Can you copy every one of the entries below word for word, line by line, without changing anything?
::::::::
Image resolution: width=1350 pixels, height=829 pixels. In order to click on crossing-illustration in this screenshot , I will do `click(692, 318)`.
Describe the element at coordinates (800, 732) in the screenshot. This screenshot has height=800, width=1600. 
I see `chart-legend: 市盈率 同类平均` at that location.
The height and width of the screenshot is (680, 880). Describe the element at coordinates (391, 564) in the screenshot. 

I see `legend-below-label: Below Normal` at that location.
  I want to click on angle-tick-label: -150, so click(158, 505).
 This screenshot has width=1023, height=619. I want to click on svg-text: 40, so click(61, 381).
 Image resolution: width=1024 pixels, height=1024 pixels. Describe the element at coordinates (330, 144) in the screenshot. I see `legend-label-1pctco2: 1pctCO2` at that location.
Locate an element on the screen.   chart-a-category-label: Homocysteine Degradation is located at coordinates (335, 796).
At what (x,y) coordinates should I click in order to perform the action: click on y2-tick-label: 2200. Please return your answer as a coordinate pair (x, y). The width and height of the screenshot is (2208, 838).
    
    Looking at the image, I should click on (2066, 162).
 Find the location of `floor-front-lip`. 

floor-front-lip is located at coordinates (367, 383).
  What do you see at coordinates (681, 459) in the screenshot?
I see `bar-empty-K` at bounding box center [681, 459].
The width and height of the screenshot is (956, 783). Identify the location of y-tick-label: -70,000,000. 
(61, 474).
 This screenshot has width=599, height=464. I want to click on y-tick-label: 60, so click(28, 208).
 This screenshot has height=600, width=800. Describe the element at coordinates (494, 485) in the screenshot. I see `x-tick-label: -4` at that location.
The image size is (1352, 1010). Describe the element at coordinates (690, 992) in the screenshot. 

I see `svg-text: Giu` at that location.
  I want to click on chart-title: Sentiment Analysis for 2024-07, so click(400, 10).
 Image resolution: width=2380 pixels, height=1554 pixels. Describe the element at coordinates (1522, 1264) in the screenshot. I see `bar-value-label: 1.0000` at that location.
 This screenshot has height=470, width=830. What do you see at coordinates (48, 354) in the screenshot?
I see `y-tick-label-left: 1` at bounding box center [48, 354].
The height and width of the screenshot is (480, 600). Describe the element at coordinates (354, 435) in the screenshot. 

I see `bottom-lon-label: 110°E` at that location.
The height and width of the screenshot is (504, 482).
::::::::
> [Output]
Image resolution: width=1350 pixels, height=829 pixels. In order to click on crossing-illustration in this screenshot , I will do `click(692, 318)`.
Describe the element at coordinates (800, 732) in the screenshot. This screenshot has height=800, width=1600. 
I see `chart-legend: 市盈率 同类平均` at that location.
The height and width of the screenshot is (680, 880). Describe the element at coordinates (391, 564) in the screenshot. 

I see `legend-below-label: Below Normal` at that location.
  I want to click on angle-tick-label: -150, so click(158, 505).
 This screenshot has width=1023, height=619. I want to click on svg-text: 40, so click(61, 381).
 Image resolution: width=1024 pixels, height=1024 pixels. Describe the element at coordinates (330, 144) in the screenshot. I see `legend-label-1pctco2: 1pctCO2` at that location.
Locate an element on the screen.   chart-a-category-label: Homocysteine Degradation is located at coordinates (335, 796).
At what (x,y) coordinates should I click in order to perform the action: click on y2-tick-label: 2200. Please return your answer as a coordinate pair (x, y). The width and height of the screenshot is (2208, 838).
    
    Looking at the image, I should click on (2066, 162).
 Find the location of `floor-front-lip`. 

floor-front-lip is located at coordinates (367, 383).
  What do you see at coordinates (681, 459) in the screenshot?
I see `bar-empty-K` at bounding box center [681, 459].
The width and height of the screenshot is (956, 783). Identify the location of y-tick-label: -70,000,000. 
(61, 474).
 This screenshot has width=599, height=464. I want to click on y-tick-label: 60, so click(28, 208).
 This screenshot has height=600, width=800. Describe the element at coordinates (494, 485) in the screenshot. I see `x-tick-label: -4` at that location.
The image size is (1352, 1010). Describe the element at coordinates (690, 992) in the screenshot. 

I see `svg-text: Giu` at that location.
  I want to click on chart-title: Sentiment Analysis for 2024-07, so click(400, 10).
 Image resolution: width=2380 pixels, height=1554 pixels. Describe the element at coordinates (1522, 1264) in the screenshot. I see `bar-value-label: 1.0000` at that location.
 This screenshot has height=470, width=830. What do you see at coordinates (48, 354) in the screenshot?
I see `y-tick-label-left: 1` at bounding box center [48, 354].
The height and width of the screenshot is (480, 600). Describe the element at coordinates (354, 435) in the screenshot. 

I see `bottom-lon-label: 110°E` at that location.
The height and width of the screenshot is (504, 482).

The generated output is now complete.